The main focus of the probe is the childcare benefits scandal, known as the toeslagenaffaire, which triggered the resignation of Mark Rutte’s third cabinet in January 2021.
Thousands of working families claiming tax allowances to pay for childcare were wrongly assumed to be defrauding the system if they made minor errors in their paperwork, such as failing to submit supporting documents on time. A parliamentary inquiry concluded they had suffered an “unprecedented injustice”.
They were forced to pay back the money, sometimes amounting to tens of thousands of euros, with no opportunity to appeal or apply for debt relief, leaving some destitute and forcing them to leave their homes.

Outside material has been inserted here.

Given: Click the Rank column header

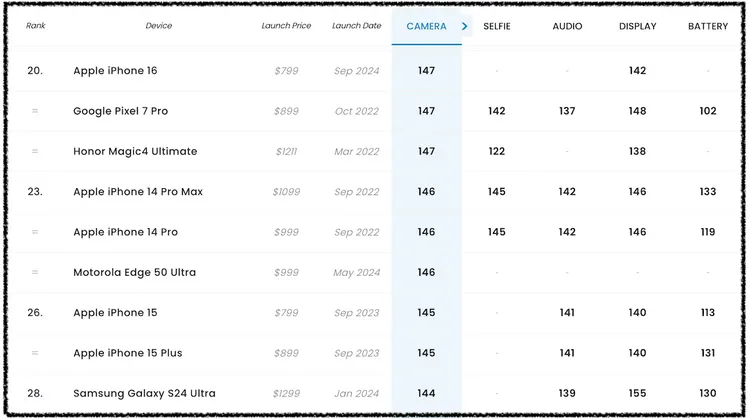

The inquiry beginning this week will look at wider anti-fraud measures stretching back three decades to identify how the childcare benefits scandal emerged.
Rutte summoned
Caretaker prime minister Mark Rutte is due testify under oath to the inquiry three times, covering his 13 years as leader of the cabinet and his previous role as junior social affairs minister between 2002 and 2004.
In 2003 Rutte wrote a letter demanding extra checks on people of Somali origin who were claiming welfare support, after a group of Somalis were found to have committed benefit fraud in the UK.
The inquiry will also look at the so-called Bulgarian fraud, in which Bulgarian criminal gangs arranged for busloads of people to travel to the Netherlands and register as residents so they could claim healthcare and housing benefits. As soon as the money was paid into their accounts they returned to Bulgaria without de-registering.
The furore around the Bulgarian fraud was seen as one of the reasons the tax office and other institutions started to take a more aggressive stance towards perceived benefit fraud by non-Dutch citizens.
Committee members have spent more than six months interviewing more than 100 victims of excessive anti-fraud measures and requested 700,000 supporting documents.
But the collapse of the cabinet in July has added urgency to the exercise, as many members of the committee will be leaving parliament when it is dissolved in November.
“Pay up”
On the opening day of the inquiry on Wednesday, one of the victims, Dulce Goncalves-Tavares, told how her life had been turned upside down after she was ordered to repay €200,000 in childcare support allowances.
“It was a case of pay up,” she said. “You’re a fraudster. They weren’t friendly.”
The tax office sequestrated part of her earnings to pay back the debt, leaving her with as little as €250 a month to support her family, Goncalves said. Eventually it admitted its mistake and apologised.
A couple, Gerda and Jurgen Deceuninck, were suspected of fraud because they added an extra 30 minutes of childcare to one claim, which they deducted from a later week.
Initially the tax office ordered them to repay the benefits without any explanation. Later on they discovered they had been labelled fraudsters. As a result of the episode their children were removed from the family home and placed in care.
“How do you compensate for the fact that the government has had our children for nine years?” Gerda asked. “You can’t compensate for that anymore.”